I have two dice, $F$ and $M$. $F$ is a fair die and thus $P_F(6)=\frac{1}{6}$. $M$ is manipulated and $P_M(6)=\frac{1}{2}$. I randomly choose a die and throw it.
I already know $P(6)=\frac{1}{2}*\frac{1}{6}+\frac{1}{2}*\frac{1}{2}\approx 0.33 = 33\%$.
Now the question is: If I already rolled a dice and got a 6, what is the probability of rolling another 6? I understand that the question would be almost answered if I knew the probability of having chosen a fair or manipulated dice after I got a 6. I can't really grasp the problem because it's about something that has already happened connected to something that will happen. I drew a decision tree but that didn't help me so far.
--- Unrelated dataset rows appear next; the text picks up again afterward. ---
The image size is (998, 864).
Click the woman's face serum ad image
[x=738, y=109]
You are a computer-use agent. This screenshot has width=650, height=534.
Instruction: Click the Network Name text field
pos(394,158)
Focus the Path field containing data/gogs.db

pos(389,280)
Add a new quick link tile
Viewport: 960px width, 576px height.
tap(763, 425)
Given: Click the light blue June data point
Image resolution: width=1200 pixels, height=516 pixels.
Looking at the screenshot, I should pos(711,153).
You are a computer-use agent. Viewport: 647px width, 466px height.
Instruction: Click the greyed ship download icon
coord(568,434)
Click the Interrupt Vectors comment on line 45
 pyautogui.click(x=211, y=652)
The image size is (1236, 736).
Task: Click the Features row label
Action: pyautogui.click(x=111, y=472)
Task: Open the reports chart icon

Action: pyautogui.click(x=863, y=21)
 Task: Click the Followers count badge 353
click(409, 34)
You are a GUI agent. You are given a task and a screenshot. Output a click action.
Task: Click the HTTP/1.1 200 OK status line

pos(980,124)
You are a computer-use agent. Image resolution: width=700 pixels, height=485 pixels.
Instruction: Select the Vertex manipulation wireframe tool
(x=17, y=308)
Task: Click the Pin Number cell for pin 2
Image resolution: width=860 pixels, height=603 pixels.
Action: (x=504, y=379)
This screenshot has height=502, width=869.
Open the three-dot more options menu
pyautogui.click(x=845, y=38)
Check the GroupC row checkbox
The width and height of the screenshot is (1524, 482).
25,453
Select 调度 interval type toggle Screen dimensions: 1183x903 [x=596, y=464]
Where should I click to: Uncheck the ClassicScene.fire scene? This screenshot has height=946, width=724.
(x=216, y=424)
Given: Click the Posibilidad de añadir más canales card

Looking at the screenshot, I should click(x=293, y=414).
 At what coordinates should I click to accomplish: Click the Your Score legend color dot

I will assume that having chosen a die that die will be rolled twice.
Let $X_1$ and $X_2$ denote the results of the two rolls, respectively. The question is the value of the following conditional probability:
$$P(X_2=6\mid X_1=6)=\frac{P(X_2=6\cap X_1=6)}{P(X_1=6)}.$$
Now,
$$P(X_1=6)=\frac12\left(\frac16+\frac12\right)=\frac13$$
and $$P(X_2=6\cap X_1=6)=\frac12\left(\frac1{36}+\frac14\right)=\frac5{36}.$$
So,
$$P(X_2=6\mid X_1=1)=\frac{\frac5{36}}{\frac13}=\frac5{12}.$$